Dr Mark Basham, Science Director and Challenge Lead at the Franklin, is one of the paper’s senior authors. He says: “This paper represents a unique approach to automatically identifying multiple different proteins in 3D tomographic data. What’s exciting is that it doesn’t just find the proteins we know about – it also helps reveal ones we weren’t aware of. By augmenting our machine learning models using prior scientific knowledge about protein structures, it is able to generalise and make useful predictions even when it encounters proteins it hasn’t seen before, which is a big step forward in the field. It offers an efficient way of analysing complex, noisy data and could help us discover new insights into what’s really happening within cells.”
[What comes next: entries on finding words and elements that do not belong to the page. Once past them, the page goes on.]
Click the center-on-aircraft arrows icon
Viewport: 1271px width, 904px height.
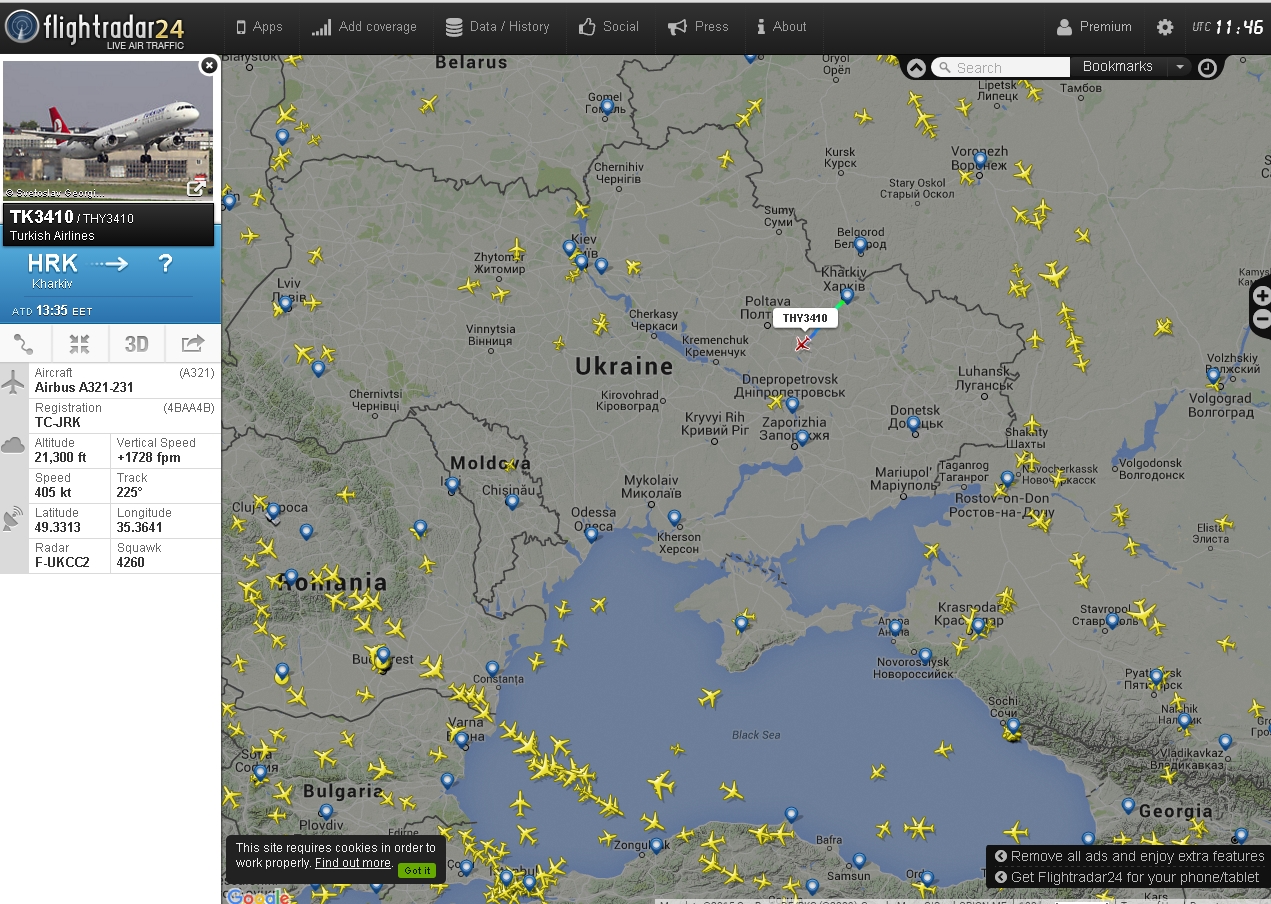coord(80,344)

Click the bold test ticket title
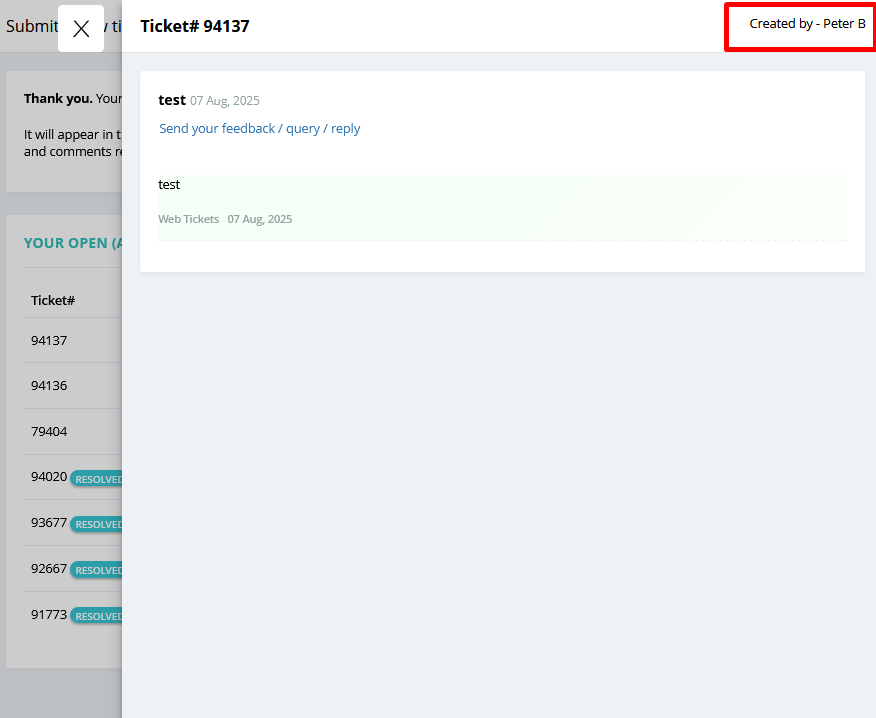[172, 100]
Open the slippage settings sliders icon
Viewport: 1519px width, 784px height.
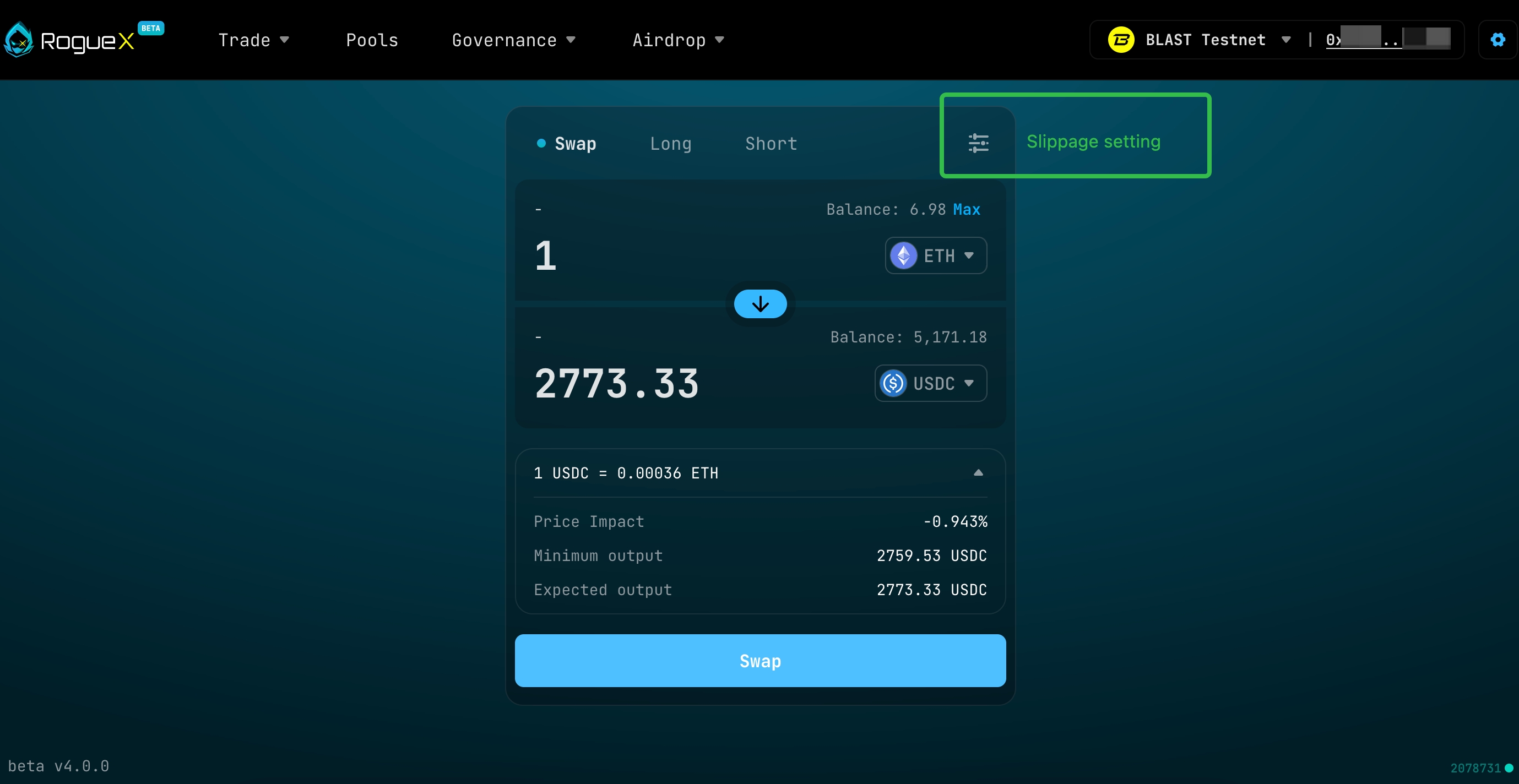coord(978,143)
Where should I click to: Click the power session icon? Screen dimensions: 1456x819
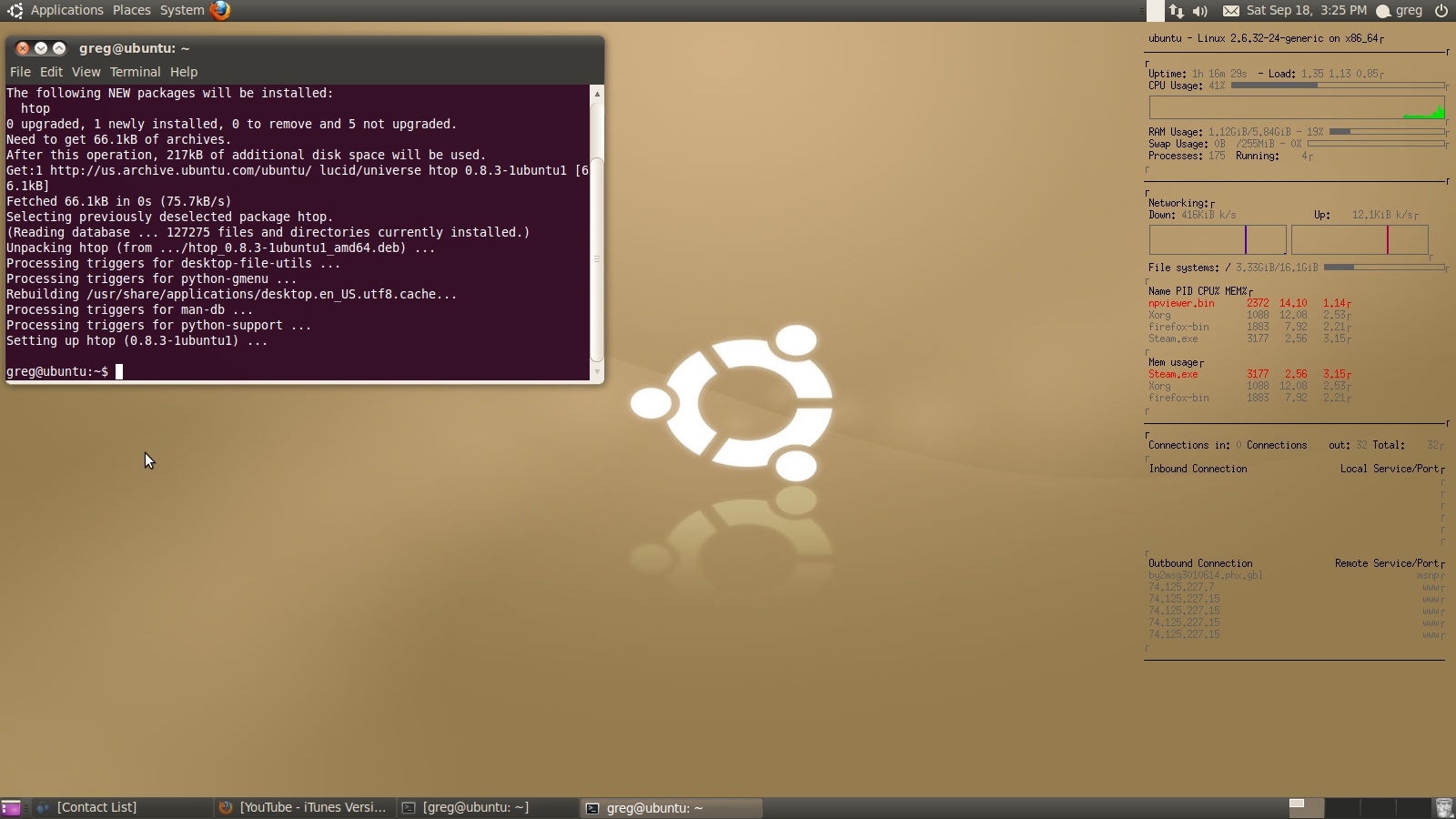(1441, 11)
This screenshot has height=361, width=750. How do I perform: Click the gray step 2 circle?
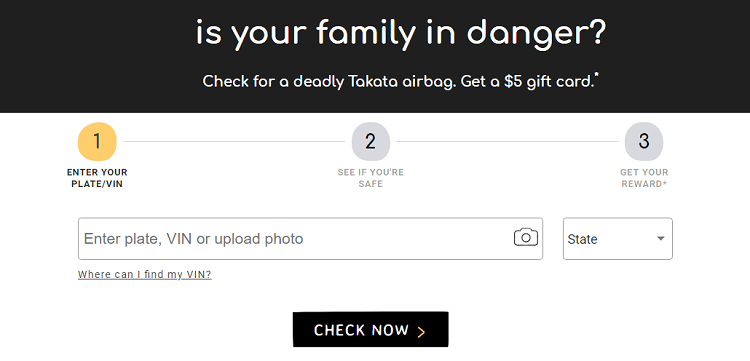[x=371, y=142]
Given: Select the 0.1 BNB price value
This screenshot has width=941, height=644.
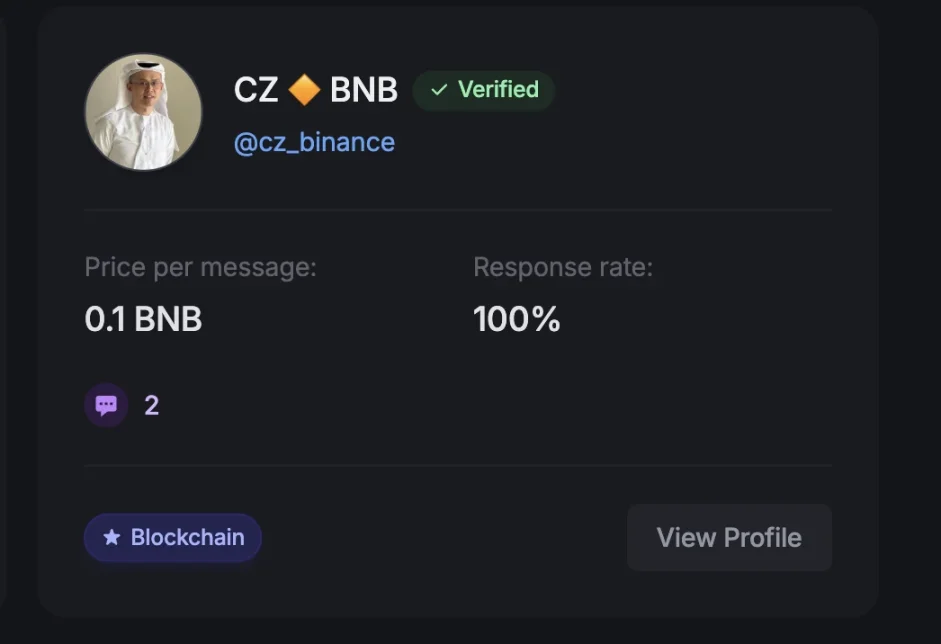Looking at the screenshot, I should pos(143,319).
First author Dr Marjan Famili, Research Associate at the Alan Turing Institute, says: “Affinity-VAE was developed to be a truly generative model that can help our understanding of unseen proteins in cryo-ET images based on their similarity to known proteins. Protein similarity is a scientific input for the model which is then reflected in its learned representation. Affinity-VAE benefits from a modular structure with multiple decoders and it can disentangle the object pose from structural similarity as well as disregarding the noise. This leads to an interpretable latent representation from which scientific meaning can be inferred. Affinity-VAE is a versatile model which has been applied to various data types including astrophysical images, transcriptomic data and environmental data.”
Dr Tom Burnley, Leader of the Molecular and Cellular Electron Microscopy Group at STFC Scientific Computing, adds: “This exciting work results from a tremendous collaboration with researchers at the Franklin and the Turing. The tools we developed are now ready to be optimised for use with cryo-ET data collected at the Franklin and other institutes worldwide. If successful, this will allow researchers to maximise the information gathered from in situ experiments, revealing cellular content at close to atomic detail and transforming our understanding of protein and cellular function.”
The study is based on realistic simulated data, and the team’s goals now are to validate the findings experimentally and develop the model to be able to analyse bigger sets of imaging data. Affinity-VAE is open-source software available for researchers anywhere to use via GitHub.
Access the software via GitHub
The paper Affinity-VAE: incorporating prior knowledge in representation learning from scientific images was presented at the European Conference on Computer Vision, and is openly available via ArXiv.